Darum haben viele Fahrgäste den bisherigen Fahrplan der RB 90 bemängelt und schnellere sowie über Westerburg hinaus verkehrende Verbindungen gefordert. Deshalb hat der SPNV-Nord in Zusammenarbeit mit dem Betreiber, der Hessischen Landesbahn (HLB), zum anstehenden Fahrplanwechsel 2019/2020 einen verbesserten Übergangsfahrplan entwickelt. Dieser kommt einigen Wünschen der Fahrgäste entgegen, obwohl bisher nur ein Bruchteil der oben genannten Infrastrukturmaßnahmen realisiert werden konnte.

So verkehren ab dem 15. Dezember 2019 werktags alle zwei Stunden jeweils sieben durchgehende Züge von Limburg nach Siegen und zurück und dies in etwas weniger als drei Stunden. Heute dauern solche Fahrten rund eine Stunde länger. In Limburg werden die meisten Anschlüsse ins Rhein-Main-Gebiet und von dort her sichergestellt. An Wochenenden verkehren diese Züge zwischen Westerburg und Siegen. Längere Wartezeiten für Zugkreuzungen werden vermieden. Außerdem sind diese durchgehenden neuen Zugverbindungen der RB 90 in Au (Sieg) auf die Anschlüsse an die Linie RE 9 (RSX) nach und von Köln abgestimmt.

Allerdings können diese 14 durchgehenden Züge (sieben Züge hin und zurück) nur dadurch fahrplantechnisch ermöglicht werden, dass durch Auslassen der Halte Büdingen, Enspel und Rotenhain eine schnellere Durchfahrt und Kreuzung der Züge an den passenden Stellen erfolgt. Die überwiegende Anzahl der Fahrten sowie die Schülerzüge halten aber nach wie vor in diesen drei Ortschaften.

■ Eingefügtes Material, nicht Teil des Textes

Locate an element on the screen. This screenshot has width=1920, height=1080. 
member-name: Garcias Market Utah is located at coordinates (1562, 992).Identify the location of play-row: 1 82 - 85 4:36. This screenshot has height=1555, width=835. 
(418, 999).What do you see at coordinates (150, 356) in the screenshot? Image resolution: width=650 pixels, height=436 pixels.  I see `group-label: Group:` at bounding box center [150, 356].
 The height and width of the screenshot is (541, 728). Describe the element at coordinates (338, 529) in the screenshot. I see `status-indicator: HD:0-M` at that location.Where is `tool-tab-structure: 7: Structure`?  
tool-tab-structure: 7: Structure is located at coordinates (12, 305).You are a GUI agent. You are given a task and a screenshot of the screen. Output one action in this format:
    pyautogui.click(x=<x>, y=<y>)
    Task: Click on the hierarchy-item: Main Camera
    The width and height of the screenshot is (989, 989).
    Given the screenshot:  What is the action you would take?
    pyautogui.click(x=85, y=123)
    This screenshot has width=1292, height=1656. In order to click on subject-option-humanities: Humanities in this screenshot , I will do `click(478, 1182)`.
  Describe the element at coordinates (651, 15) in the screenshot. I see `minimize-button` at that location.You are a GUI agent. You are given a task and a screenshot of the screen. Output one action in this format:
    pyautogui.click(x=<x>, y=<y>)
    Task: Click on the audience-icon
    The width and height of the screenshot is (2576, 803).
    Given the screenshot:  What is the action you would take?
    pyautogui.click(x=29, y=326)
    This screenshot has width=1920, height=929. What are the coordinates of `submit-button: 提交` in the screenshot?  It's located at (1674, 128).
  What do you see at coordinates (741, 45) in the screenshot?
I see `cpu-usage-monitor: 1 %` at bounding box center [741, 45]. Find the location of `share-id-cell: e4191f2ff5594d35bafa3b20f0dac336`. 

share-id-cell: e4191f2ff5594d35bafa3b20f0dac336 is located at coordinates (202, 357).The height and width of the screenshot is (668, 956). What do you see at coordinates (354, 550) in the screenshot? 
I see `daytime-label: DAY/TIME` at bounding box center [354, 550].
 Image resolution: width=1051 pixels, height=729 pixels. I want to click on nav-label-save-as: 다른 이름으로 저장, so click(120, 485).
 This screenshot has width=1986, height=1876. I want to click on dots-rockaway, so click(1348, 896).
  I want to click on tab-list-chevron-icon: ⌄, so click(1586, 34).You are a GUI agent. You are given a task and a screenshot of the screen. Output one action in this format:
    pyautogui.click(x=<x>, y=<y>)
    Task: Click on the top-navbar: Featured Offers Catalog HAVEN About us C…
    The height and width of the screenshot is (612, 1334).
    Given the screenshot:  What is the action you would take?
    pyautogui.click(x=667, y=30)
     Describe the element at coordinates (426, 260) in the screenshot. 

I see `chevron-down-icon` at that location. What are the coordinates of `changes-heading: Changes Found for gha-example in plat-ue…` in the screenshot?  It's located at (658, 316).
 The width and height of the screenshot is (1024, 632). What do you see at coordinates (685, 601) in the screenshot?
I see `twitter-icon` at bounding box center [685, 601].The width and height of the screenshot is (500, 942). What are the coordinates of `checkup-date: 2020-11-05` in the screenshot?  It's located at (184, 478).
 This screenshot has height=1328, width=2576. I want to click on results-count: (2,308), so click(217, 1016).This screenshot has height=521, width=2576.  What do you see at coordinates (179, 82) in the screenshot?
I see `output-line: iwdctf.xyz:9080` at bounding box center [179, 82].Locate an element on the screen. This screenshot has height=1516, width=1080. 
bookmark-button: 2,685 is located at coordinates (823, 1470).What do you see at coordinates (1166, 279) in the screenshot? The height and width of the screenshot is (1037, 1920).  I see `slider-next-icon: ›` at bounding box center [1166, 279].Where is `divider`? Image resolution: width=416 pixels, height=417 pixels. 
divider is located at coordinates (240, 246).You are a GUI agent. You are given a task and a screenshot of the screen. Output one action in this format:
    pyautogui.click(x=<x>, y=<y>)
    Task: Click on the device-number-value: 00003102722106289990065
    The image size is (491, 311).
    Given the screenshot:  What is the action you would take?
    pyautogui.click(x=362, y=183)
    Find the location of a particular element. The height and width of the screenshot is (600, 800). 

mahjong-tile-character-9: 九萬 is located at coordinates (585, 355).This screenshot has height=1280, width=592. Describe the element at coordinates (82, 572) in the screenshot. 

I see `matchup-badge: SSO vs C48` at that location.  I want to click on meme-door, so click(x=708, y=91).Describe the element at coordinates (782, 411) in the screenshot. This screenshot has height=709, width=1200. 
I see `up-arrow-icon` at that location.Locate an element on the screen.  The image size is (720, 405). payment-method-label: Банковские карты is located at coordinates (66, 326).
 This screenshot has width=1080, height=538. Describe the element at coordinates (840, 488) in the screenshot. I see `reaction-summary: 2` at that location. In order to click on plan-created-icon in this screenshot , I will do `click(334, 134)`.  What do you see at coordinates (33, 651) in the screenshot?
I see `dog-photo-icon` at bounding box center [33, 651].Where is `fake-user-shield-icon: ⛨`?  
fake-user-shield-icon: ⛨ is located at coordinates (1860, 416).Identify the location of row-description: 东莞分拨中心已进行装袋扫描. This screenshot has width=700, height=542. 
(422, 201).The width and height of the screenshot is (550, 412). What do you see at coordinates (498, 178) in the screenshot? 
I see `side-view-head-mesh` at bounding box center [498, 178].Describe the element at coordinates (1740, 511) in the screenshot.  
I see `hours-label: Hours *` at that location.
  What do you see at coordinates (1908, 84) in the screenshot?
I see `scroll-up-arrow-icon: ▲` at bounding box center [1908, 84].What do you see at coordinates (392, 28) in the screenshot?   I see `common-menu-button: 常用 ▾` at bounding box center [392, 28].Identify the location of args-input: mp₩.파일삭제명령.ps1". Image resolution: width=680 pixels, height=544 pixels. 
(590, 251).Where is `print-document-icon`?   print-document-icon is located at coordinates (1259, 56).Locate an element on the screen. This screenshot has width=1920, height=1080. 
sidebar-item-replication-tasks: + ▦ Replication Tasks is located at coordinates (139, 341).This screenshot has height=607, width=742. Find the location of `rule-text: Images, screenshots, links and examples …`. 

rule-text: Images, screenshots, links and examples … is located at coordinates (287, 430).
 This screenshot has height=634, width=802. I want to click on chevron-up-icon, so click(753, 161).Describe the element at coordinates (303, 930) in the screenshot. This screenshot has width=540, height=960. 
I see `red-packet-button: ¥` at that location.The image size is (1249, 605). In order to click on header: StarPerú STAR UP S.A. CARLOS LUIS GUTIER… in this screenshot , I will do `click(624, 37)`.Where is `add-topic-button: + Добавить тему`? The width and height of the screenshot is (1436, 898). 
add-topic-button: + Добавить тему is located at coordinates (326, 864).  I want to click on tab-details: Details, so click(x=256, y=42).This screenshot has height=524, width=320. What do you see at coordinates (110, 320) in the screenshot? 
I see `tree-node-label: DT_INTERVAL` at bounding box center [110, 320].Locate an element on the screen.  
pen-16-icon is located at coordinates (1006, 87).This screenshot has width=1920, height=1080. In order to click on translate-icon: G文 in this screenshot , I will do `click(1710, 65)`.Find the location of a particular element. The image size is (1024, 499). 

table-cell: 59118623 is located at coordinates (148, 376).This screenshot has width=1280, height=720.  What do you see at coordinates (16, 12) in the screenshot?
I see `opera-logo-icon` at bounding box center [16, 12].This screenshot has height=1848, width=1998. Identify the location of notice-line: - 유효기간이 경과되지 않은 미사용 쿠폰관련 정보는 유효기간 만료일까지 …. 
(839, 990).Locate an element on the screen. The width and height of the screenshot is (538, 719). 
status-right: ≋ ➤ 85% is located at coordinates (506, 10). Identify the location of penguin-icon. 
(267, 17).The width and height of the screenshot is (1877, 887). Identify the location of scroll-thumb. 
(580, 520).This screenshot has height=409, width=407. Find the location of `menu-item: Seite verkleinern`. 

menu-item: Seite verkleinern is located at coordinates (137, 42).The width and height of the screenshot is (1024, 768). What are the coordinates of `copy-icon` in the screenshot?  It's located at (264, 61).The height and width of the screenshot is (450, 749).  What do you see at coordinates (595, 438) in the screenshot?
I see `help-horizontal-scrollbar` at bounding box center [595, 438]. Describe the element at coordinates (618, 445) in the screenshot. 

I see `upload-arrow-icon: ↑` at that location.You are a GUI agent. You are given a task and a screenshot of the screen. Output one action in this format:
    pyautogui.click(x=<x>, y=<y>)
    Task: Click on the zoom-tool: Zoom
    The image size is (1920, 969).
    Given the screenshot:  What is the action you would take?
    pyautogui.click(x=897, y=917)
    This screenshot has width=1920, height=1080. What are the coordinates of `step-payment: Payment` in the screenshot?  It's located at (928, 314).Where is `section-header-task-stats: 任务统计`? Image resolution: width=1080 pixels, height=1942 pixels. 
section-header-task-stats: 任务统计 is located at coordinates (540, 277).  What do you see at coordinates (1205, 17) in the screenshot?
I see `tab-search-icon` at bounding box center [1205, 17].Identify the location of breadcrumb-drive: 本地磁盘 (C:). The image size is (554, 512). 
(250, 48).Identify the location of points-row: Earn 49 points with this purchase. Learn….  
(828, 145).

Ergänzt wird das oben genannte Fahrplankonzept durch zweistündlich verkehrende Züge zwischen Limburg und Altenkirchen, die alle Unterwegshalte bedienen. Fahrgäste, die in diesen Zeitlagen über Altenkirchen hinaus reisen möchten, können dies mit Umsteigezeiten von zumeist nur etwas mehr als 15 Minuten realisieren.

Dies gelingt werktags durch die Einrichtung von zusätzlichen Zügen zwischen Betzdorf und Altenkirchen. Deshalb müssen die Fahrgäste nur zu wenigen Stunden außerhalb der Hauptverkehrszeiten länger warten. Wegen der günstigen Lage des Bahnhofs zur Altenkirchener Innenstadt und zu einem benachbarten Einkaufszentrum können diese Wartezeiten besser als in Westerburg genutzt werden.

In Gänze ist das neue Übergangs-Fahrplankonzept der RB 90 deutlich besser als das der vorherigen Fahrplanjahre (2016-2019). Darin waren sich die Akteure der Presseveranstaltung einig und haben dies den anwesenden Medienvertretern gegenüber vermittelt.

Dabei muss aber die Perspektive im Blick behalten werden, dass erst mit der Inbetriebnahme der ausgebauten Infrastruktur in den Jahren 2023/ 2024 schließlich ein Zielfahrplan realisiert werden kann, der sowohl schnelle und vollständig umsteigefreie Fahrten, als auch die Bedienung sämtlicher Halte ermöglicht.